12) Он имеет право на две акции, не нуждаясь в том, чтобы нотариус подтвердил его платежеспособность.
Когда Кальзабижи прочел мой проект, я увидел по его лицу, что он ему не понравился, но я предупредил его, что он не найдет акционеров иначе чем на этих условиях, либо еще на худших.
Он свел лотерею к роду бириби; его шикарный образ жизни не нравился, знали, что он все время делает долги, и король не мог не опасаться, что в тот или другой раз произойдет некоторое мошенничество, несмотря на то, что он держал там своего контролера, который знал состояние платежей.
Состоялся последний тираж под покровительством короля, и номера, вышедшие из колеса фортуны, развеселили весь город.
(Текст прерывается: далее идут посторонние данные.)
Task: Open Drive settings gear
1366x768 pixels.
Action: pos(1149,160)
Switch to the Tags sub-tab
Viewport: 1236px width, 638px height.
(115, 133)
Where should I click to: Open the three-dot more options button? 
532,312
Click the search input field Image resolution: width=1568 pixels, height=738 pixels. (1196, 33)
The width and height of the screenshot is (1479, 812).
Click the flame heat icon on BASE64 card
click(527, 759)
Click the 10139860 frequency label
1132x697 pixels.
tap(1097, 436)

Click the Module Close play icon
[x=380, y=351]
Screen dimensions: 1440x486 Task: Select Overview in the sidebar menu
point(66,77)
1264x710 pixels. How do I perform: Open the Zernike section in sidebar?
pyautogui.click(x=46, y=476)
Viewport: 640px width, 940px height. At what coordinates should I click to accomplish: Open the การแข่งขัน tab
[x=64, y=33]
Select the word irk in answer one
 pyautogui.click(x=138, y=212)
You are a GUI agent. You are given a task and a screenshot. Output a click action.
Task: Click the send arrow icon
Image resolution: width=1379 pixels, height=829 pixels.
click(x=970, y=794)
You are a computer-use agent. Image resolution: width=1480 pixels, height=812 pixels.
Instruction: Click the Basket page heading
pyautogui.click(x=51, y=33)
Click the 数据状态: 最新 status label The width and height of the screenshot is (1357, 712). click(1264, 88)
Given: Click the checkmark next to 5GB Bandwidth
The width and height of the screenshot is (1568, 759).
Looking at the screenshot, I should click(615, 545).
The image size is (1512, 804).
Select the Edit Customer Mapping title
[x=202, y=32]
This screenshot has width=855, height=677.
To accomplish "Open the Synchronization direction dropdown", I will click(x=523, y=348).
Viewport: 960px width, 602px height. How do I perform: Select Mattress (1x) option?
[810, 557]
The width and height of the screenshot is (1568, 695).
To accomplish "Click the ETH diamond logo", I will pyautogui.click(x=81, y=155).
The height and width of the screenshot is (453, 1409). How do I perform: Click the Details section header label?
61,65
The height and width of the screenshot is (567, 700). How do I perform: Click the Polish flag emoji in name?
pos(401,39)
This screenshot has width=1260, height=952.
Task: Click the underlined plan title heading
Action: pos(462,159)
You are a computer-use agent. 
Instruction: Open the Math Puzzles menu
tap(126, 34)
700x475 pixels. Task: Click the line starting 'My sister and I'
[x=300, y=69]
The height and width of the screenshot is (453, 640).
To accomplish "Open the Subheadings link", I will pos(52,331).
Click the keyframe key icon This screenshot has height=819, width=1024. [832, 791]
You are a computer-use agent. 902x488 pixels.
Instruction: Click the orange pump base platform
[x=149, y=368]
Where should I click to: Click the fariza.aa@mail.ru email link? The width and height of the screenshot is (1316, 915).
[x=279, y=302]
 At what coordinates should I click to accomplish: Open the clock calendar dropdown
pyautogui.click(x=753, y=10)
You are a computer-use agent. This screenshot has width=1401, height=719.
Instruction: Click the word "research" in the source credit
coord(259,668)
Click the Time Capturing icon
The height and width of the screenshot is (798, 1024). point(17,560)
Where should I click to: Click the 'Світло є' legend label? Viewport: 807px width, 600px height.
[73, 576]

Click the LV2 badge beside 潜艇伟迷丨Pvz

Лотерея потеряла, после всех расчетов, двадцать тысяч экю, и король Пруссии отправил проигравших к своему личному советнику Кальзабижи. Сказали, что ему принесли новость об этой потере, он громко рассмеялся, говоря, что ожидал этого, и поздравляя себя с тем, что удар не настолько тяжелый, как мог бы быть.
Я счел своим долгом прийти поужинать с директором, чтобы высказать ему сочувствие. Я застал его в подавленном состоянии. Он предавался грустным размышлениям, весьма, однако, оправданным, что этот неудачный тираж увеличит трудности в поиске богатых, расположенных участвовать в фондах лотереи. Это был первый раз, когда лотерея проиграла, и он привел к весьма плохим последствиям.
Кальзабижи не потерял, однако, куража, и на следующий день стал предпринимать демарши, извещая через печать публику, что расчетные бюро лотереи останутся закрыты вплоть до того времени, когда будут образованы новые фонды для обеспечения надежности всех тех, кто продолжит рисковать своими деньгами.